Given passage:
★ ★ ★
Keywords

1 Introduction

In magnetic resonance imaging (MRI), k-space data is acquired using a variety of MR sequences consisting of different radiofrequency and gradient pulses. Then, by transforming the frequency information of the k-space data into spatial information, an MR image can be reconstructed. Generally, 2D or 3D Fourier transform (FT) is used for reconstruction of an MR image because the k-space is typically scanned in a Cartesian trajectory. However, relying entirely on the FT may not be sufficient for certain applications of MRI such as non-Cartesian MRI, accelerated MRI, etc. In such cases, other iterative reconstruction techniques can be utilized to enhance the quality of MR images.

Recently, deep learning has been also applied in MRI to enhance the image quality [1,2,3,4,5,6,7]. Considering that MRI needs to consider multiple sources of errors due to its complex nature, including field inhomogeneity, eddy current effects, phase distortions, regridding, etc., an end-to-end reconstruction using deep learning could provide a unified solution and simplify the reconstruction process of MRI. Image reconstruction by domain-transform manifold learning (AUTOMAP) [1] was a state-of-the-art technique that performed end-to-end reconstruction. As each voxel of an MR image can be regarded as a weighted sum of the entire k-space, AUTOMAP is structured as multiple fully connected layers, requiring a large amount of weights and biases. As a result, the maximum size of input data is limited by the hardware specification that determines the amount of processable weights and biases. To resolve this issue, we adopt the bidirectional recurrent neural network (RNN) as an alternative to the fully connected layers [8, 9]. As a recurrent cell has a memory that stores states, it allows the previous information to be reflected in the output of the next time step without overloading the system.

In this work, the RNN extracts features for image reconstruction while sweeping the k-space both horizontally and vertically. In addition, by utilizing the sequentiality of a recurrent cell, the bidirectional RNN can decode the input k-space data into image data with a reduced number of weights and biases than the fully connected layers. In the following sections, we present a detailed explanation of the proposed recurrent neural network architecture and experiment results.

Fig. 1.
figure 1

The proposed network architecture. The input is sensor domain data with a dimension of \(w \times h \times 2\) (2 for real and imaginary k-space). Dotted lines represent forward direction RNNs and solid lines represent reverse direction RNNs. Two RNN layers for horizontal and vertical sweeps are sequentially used to learn the relation of k-space data in the left-right, right-left, top-down, and bottom-up directions.
★ ★ ★
Data provided:
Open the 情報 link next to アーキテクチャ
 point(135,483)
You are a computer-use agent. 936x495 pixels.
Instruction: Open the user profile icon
★ ★ ★
What you should do:
Reproduce verbatim the section of the MRI reconstruction passage between "In magnetic resonance" and "of MR images.", inclusive.

Answer below:
In magnetic resonance imaging (MRI), k-space data is acquired using a variety of MR sequences consisting of different radiofrequency and gradient pulses. Then, by transforming the frequency information of the k-space data into spatial information, an MR image can be reconstructed. Generally, 2D or 3D Fourier transform (FT) is used for reconstruction of an MR image because the k-space is typically scanned in a Cartesian trajectory. However, relying entirely on the FT may not be sufficient for certain applications of MRI such as non-Cartesian MRI, accelerated MRI, etc. In such cases, other iterative reconstruction techniques can be utilized to enhance the quality of MR images.